[Libwebsockets] trouble with external POLL array handling
"Andy Green (林安廸)"
andy at warmcat.com
Tue Jan 15 16:05:08 CET 2013
On 15/01/13 21:55, the mail apparently from Edwin van den Oetelaar included:
> Thanks Andy, you are very active/responsive on this !!
> As another test I tried changing the extpoll stuff into a mark and
> sweep solution.
> This means I mark fds as invalid (-1) and at the end of the mainloop
> clean them out before entering the poll() again.
> This works very good also, but I see exactly the same thing happening,
> one of the first connections takes the most wall-clock-time to
> I also tried running the loop backwards (high->low index which is easy
> when using mark/sweep, since the array does not change size in the
> loop) and it still has this strange effect.
> Very odd indeed.
> I am still searching too.
> This is fun,
Yeah it's fun, painful fun ^^
When I look at the max number of poll() members with something waiting,
it never seems to exceed 20 here.
Sometimes it's 19 and things are normal.
But when poll() returned that there are 20 waiting, when we iterate
their revents, we only ever find 19 with nonzero revents. poll()
retcode is defined to be number of array members with nonzero revents.
I guess we might learn something about poll() if we keep digging.
> Edwin van den Oetelaar
> On Tue, Jan 15, 2013 at 2:38 PM, "Andy Green (林安廸)" <andy at warmcat.com> wrote:
>> On 15/01/13 18:03, the mail apparently from "Andy Green (林安廸)" included:
>>> On 15/01/13 17:54, the mail apparently from Edwin van den Oetelaar
>>>> Under high concurrency and high load I notice connection refused.
>>>> #define SOMAXCONN 128
>>>> in libwebsockets/lib/libwebsockets.c
>>>> line 2965: listen(sockfd, SOMAXCONN );
>>>> This seems to be logical, and I never looked at it before but....
>>>> since I can do stuff like :
>>>> echo "2048 64512" > /proc/sys/net/ipv4/ip_local_port_range
>>>> echo "1" > /proc/sys/net/ipv4/tcp_tw_recycle
>>>> echo "1" > /proc/sys/net/ipv4/tcp_tw_reuse
>>>> echo "10" > /proc/sys/net/ipv4/tcp_fin_timeout
>>>>>>>>> echo "65536" > /proc/sys/net/core/somaxconn
>>>> echo "65536" > /proc/sys/net/ipv4/tcp_max_syn_backlog
>>>> echo "262144" > /proc/sys/net/netfilter/nf_conntrack_max
>>>> Maybe the listen() backlog should be set so a large value (which will
>>>> be truncated automatically to what the system can handle) or
>>> Yes configurable is the way I think, I'll add a patch for it later
>>> Actually these big instantaneous backlogs are always going to be
>>> synthetic in origin I would think.
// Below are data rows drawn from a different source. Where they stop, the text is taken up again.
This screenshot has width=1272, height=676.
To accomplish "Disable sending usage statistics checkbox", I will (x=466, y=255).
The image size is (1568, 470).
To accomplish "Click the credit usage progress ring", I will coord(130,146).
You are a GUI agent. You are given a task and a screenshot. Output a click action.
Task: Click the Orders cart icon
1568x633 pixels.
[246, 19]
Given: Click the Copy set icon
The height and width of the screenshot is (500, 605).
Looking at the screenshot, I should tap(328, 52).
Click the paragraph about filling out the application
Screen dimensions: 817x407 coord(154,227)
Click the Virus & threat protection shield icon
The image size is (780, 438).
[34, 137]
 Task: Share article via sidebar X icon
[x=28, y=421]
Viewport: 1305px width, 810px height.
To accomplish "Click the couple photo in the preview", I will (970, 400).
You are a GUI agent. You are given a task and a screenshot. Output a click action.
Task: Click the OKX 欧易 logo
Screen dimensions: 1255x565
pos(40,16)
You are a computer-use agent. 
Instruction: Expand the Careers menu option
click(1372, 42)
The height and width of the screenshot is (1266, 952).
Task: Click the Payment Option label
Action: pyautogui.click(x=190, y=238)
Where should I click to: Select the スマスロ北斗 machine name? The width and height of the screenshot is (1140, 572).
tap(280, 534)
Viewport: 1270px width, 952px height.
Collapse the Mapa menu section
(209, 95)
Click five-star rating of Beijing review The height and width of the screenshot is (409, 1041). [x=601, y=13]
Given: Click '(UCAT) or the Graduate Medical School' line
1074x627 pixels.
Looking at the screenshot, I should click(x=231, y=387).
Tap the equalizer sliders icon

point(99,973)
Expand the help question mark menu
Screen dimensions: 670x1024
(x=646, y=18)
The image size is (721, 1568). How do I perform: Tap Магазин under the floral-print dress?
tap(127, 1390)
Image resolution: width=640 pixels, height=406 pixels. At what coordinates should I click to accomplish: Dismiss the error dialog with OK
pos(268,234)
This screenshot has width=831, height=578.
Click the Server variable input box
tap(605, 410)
Of course we then need to support it
>>> to see it work with the synthetic tests, so it doesn't get us out of the
>>> problem. But then having it configurable will be enough.
>>>> An other way would be to handle the listen() fd different and accept
>>>> more than 1 connection per loop over the fd list?
>>>> Just some thoughts,
>>> I think it's OK to leave them as backlog, since they are newbies to the
>>> server it's better they wait a little under load than everybody else
>>> gets latency because we favour new joiners.
>>> At the moment I'm adding hashtables to the extpoll server... I thought
>>> what might be happening is we keep closing and adding sockets, every
>>> close is expensive with lots of sockets. I noticed that we do not get
>>> this distribution skew with small numbers of concurrent connections,
>>> it's basically flat distribution then. Having hashtables to reduce the
>>> number of iterations to find the position of a given fd in the pollfd
>>> array should mitigate it if that's actually anything to do with the
>> Well, this is done and pushed, and it's a lot faster than before with large
>> numbers of sockets.
>> However it doesn't solve the stats bump with ab.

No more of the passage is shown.